TASK PROMPT: Continue the mailing-list message on inconsistent clean_artifacts results, which appears below, from the point where it stops.

[Eeglablist] Inconsistent results using clean_artifacts

Dr Cyril Pernet wamcyril at gmail.com
Tue Mar 22 01:44:23 PDT 2022


Hi Makoto,

my understanding of the issue is different - I believe this comes down 
to the uncontrolled random sampling of channel.

in https://urldefense.proofpoint.com/v2/url?u=https-3A__github.com_sccn_clean-5Frawdata_blob_master_clean-5Fchannels.m&d=DwIDaQ&c=-35OiAkTchMrZOngvJPOeA&r=kB5f6DjXkuOQpM1bq5OFA9kKiQyNm1p6x6e36h3EglE&m=mFxogHRjVapLxIQsoj3iJIOjmW0MXyS12VlH3EKy7EfHV5u7x-Q55cjj5hNzPqoO&s=EaxFu8HROJu_NKj8bBXhcT7la9xQQPptipUyywiHXpo&e= , 
the size of the channel subsets to use for robust reconstruction, as a 
fraction of the total number of channel is set at  0.25 -- this means 
the function computes N samples with 25% channels at the time being 
Interpolated and then computes correlations between them (to get 
consensus between N draws).

Christina had 29 channels - because the random sampling is 
unconstrained, it could pick 7 channels next to each other leading to 
wild interpolations which i think can explain why she needs such high 
number of resamples --

I haven't found the time to test it but I'm thinking that changes in 
https://urldefense.proofpoint.com/v2/url?u=https-3A__github.com_sccn_clean-5Frawdata_blob_master_clean-5Fchannels.m-23L177&d=DwIDaQ&c=-35OiAkTchMrZOngvJPOeA&r=kB5f6DjXkuOQpM1bq5OFA9kKiQyNm1p6x6e36h3EglE&m=mFxogHRjVapLxIQsoj3iJIOjmW0MXyS12VlH3EKy7EfHV5u7x-Q55cjj5hNzPqoO&s=IJnKetdRYw2tvMU0n1Szig70LMU3fF4FvL30Lu2J8cQ&e=  
could help. For instance for each resample, meshgrid the channels 
location and remove the 25% selected, if only one whole (ie all channels 
are neighbors) then take another draw. With your 205 channels, this 
issue 'never' occurs and thus 50 or 1000 make little difference. This 
can be tested 1st by downsampling the number of channels - if you see a 
change such as increasing N is more stable then it reproduces 
Christina's error and the proposed constrain in the channel sample might 
be solution  (and maybe there is a trade-off channel number vs number of 
resamples to find, even when constraining the channel sampling)

cyril


> Dear Cristina, Daniele, and Arno (cc Hyeonseok),
>
> This is a follow up study. Hyeonseok and I ran a test using empirical
> datasets. See the summary below.

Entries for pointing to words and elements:
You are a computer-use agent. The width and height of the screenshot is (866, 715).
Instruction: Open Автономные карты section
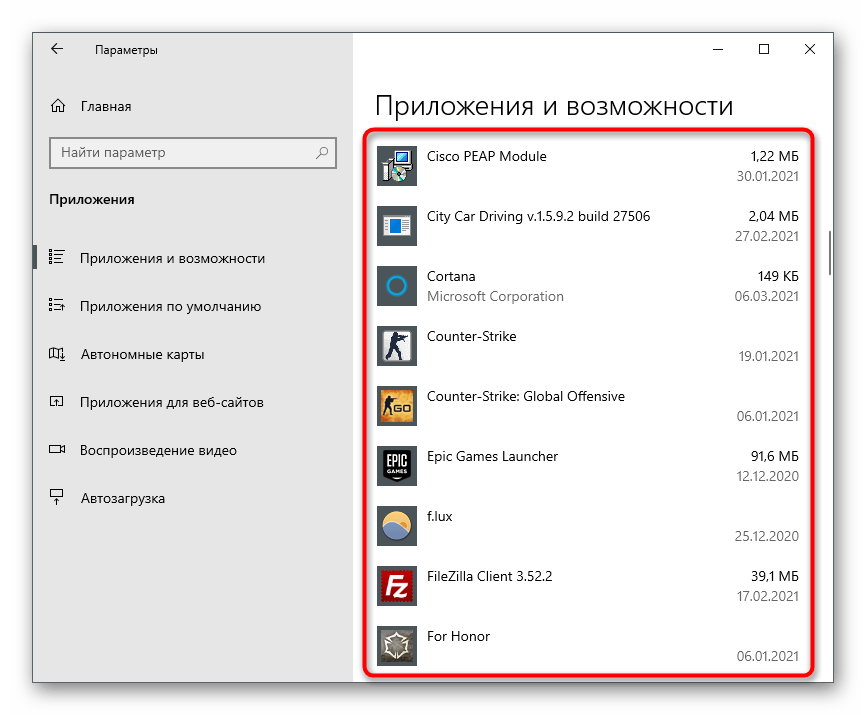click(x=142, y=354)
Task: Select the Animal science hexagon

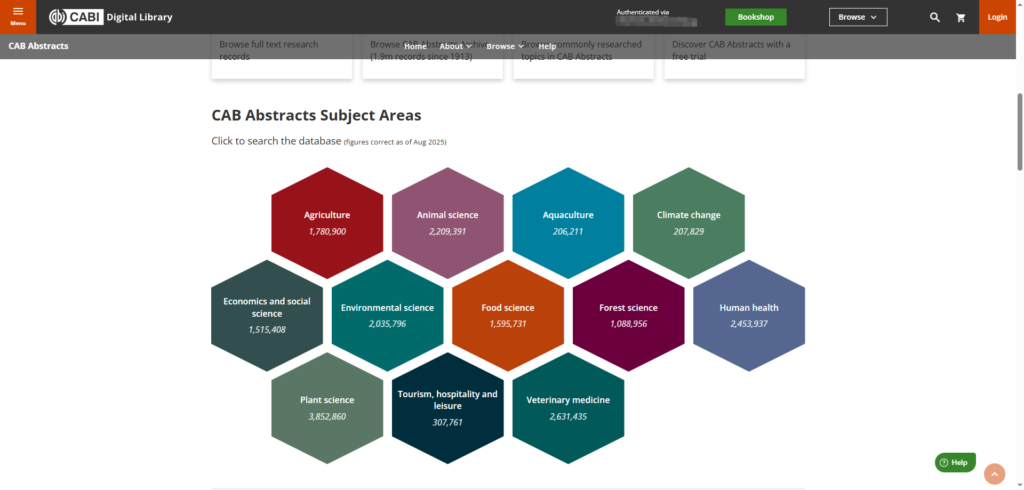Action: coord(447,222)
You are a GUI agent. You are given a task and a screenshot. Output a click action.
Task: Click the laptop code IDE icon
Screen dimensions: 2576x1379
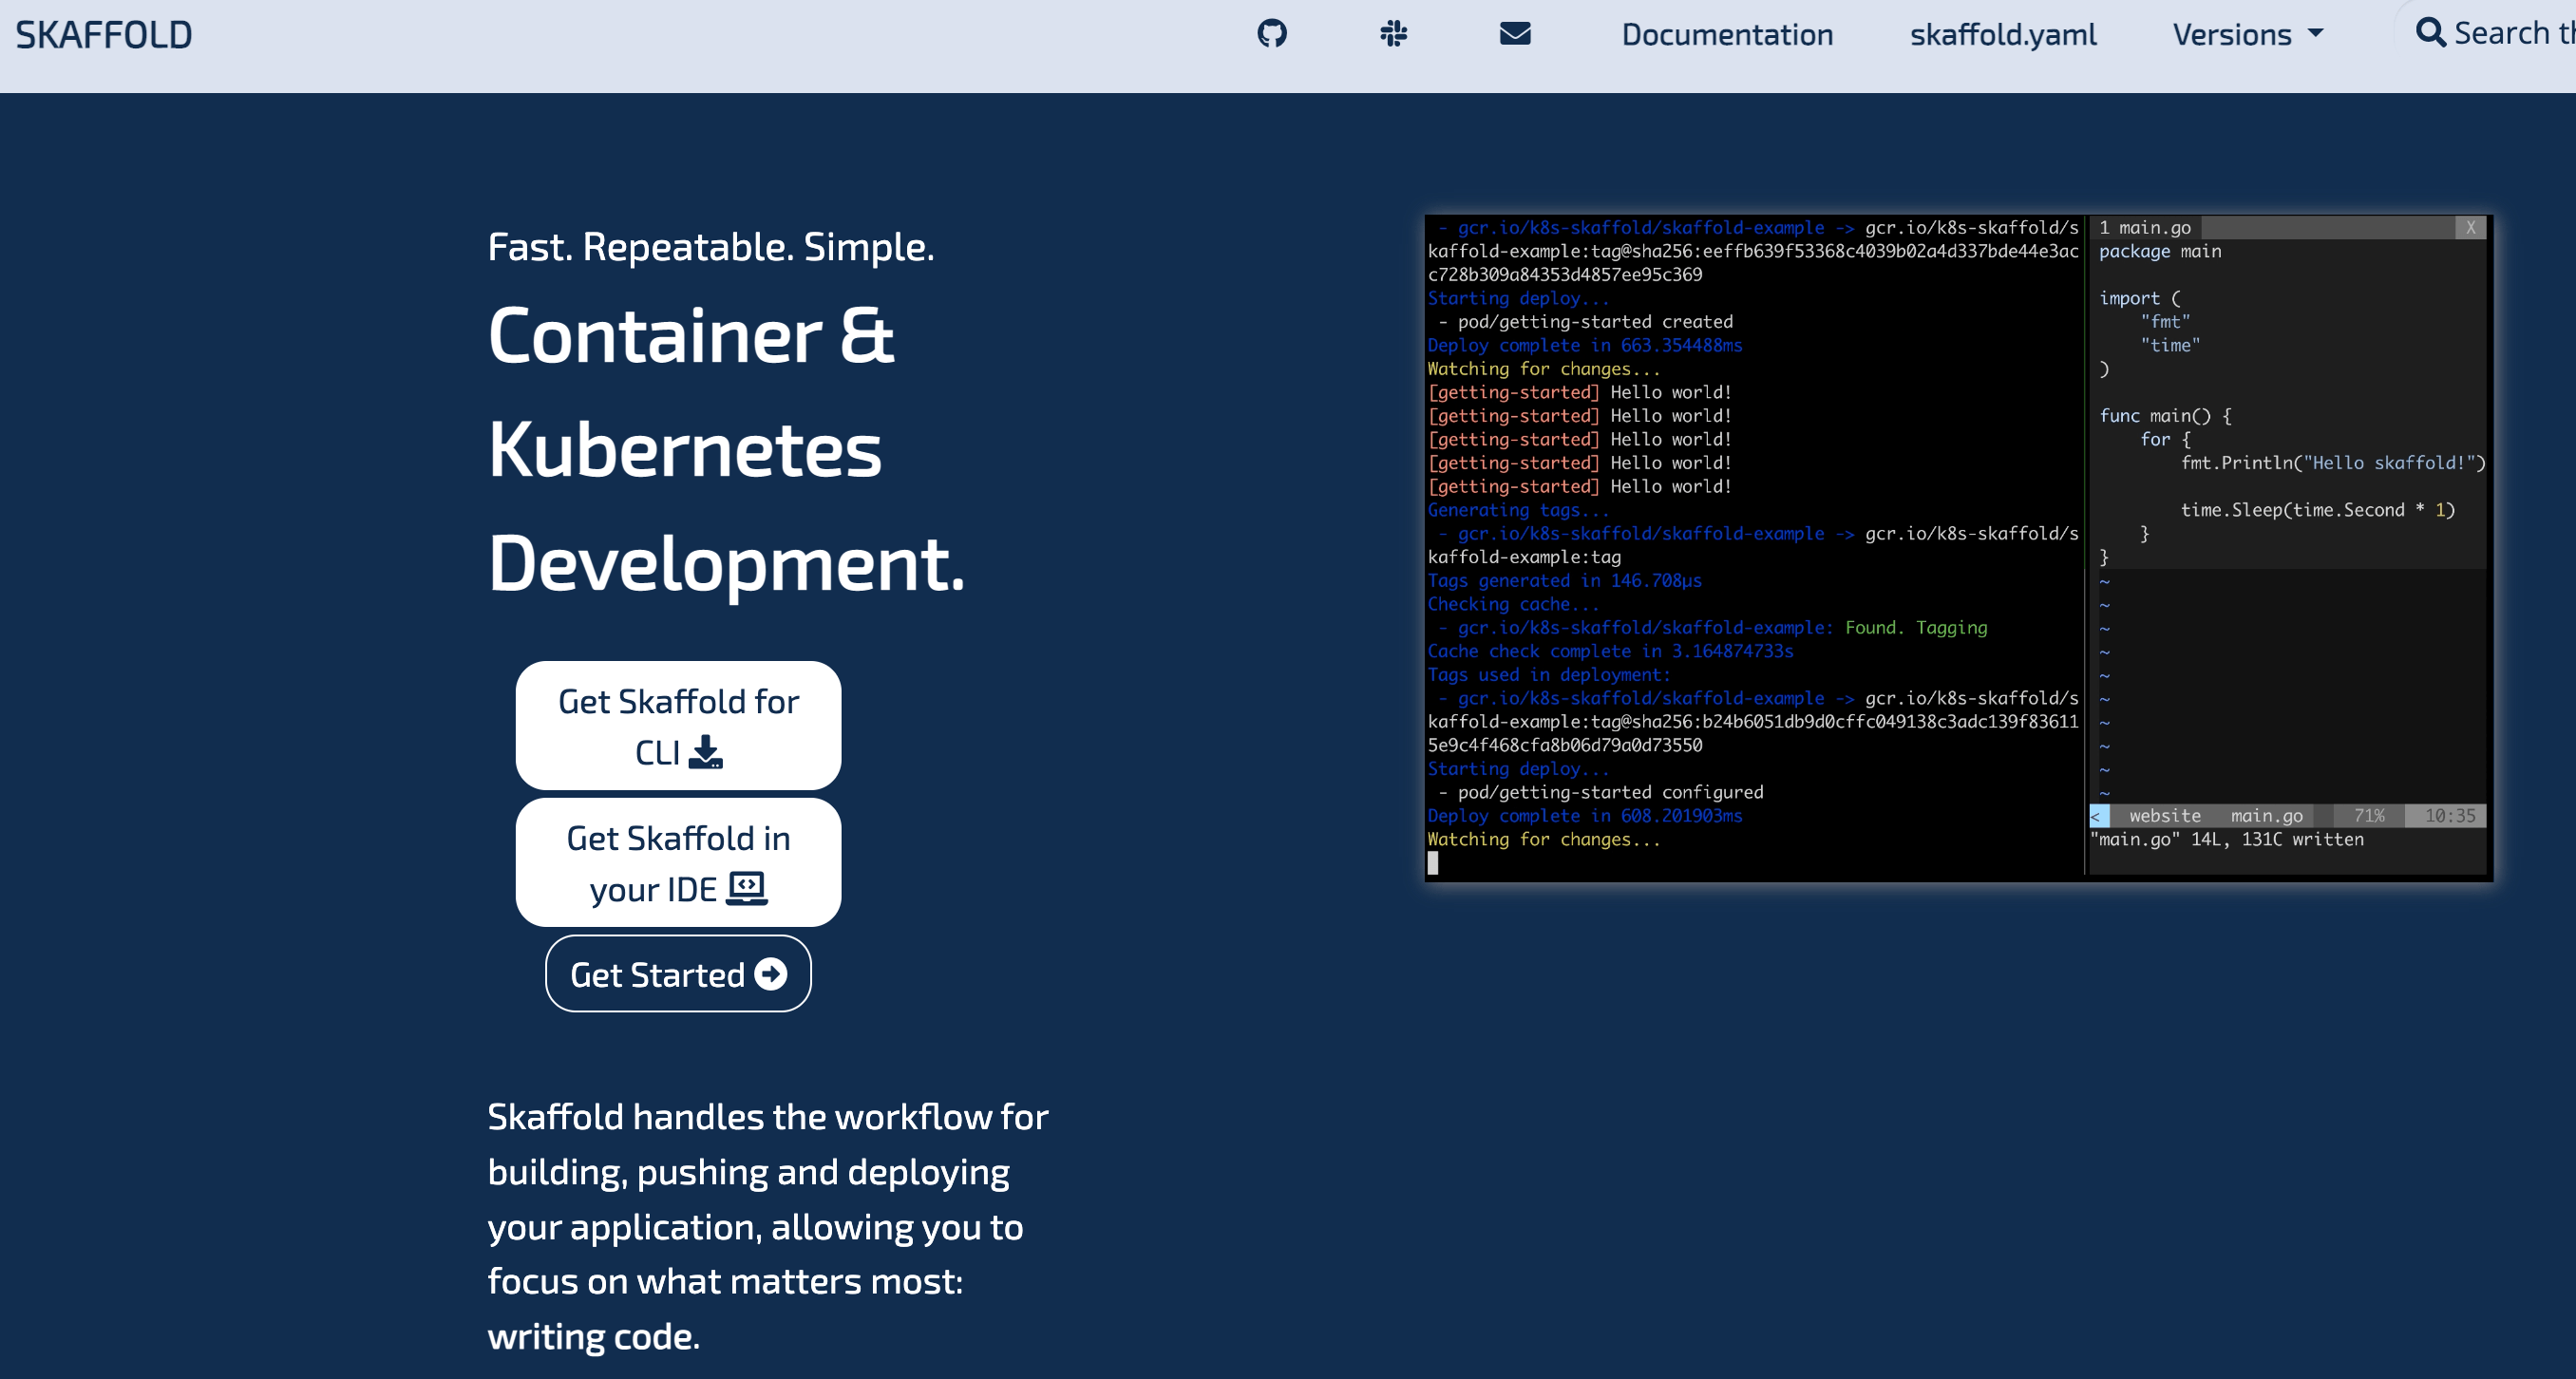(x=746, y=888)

WRITTEN REPLY:
> https://sccn.ucsd.edu/wiki/Makoto%27s_preprocessing_pipeline#Channel_rejection_using_RANSAC_in_clean_rawdata.28.29_.2803.2F21.2F2022_added.29
> Our results did NOT show increasing 'NumSamples' produces more stable
> results, given rng() is NOT fixed. We wished it does!
> This warrants further investigation.
>
> Makoto
>
> On Thu, Mar 17, 2022 at 10:57 AM Makoto Miyakoshi <mmiyakoshi at ucsd.edu>
> wrote:
>
>> Dear Cristina,
>>
>> Wow, this is such a perfect summary report. I deeply appreciate you took
>> so much time and care to make this happen.
>> You are the best part of the EEGLAB mailing list. Thank you, thank you,
>> thank you!
>>
>>> Second, I would prefer not to discard the RANSAC method to detect bad
>> channels if I find a stable solution. I believe that the RANSAC method is
>> the core for detecting bad channels in the clean_rawdata function.
>>
>> I appreciate you mentioning that. I'll tell you why.
>> In the early 2010's when Christian, the developer of ASR, was working on
>> the offline version of clean_rawdata() upon my request, he gave me a
>> solution once, then told me that he wanted to add one more thing for
>> update. Within a few days, this RANSAC part was implemented. So this RANSAC
>> part was one of the final touch ups he specifically wanted to implement.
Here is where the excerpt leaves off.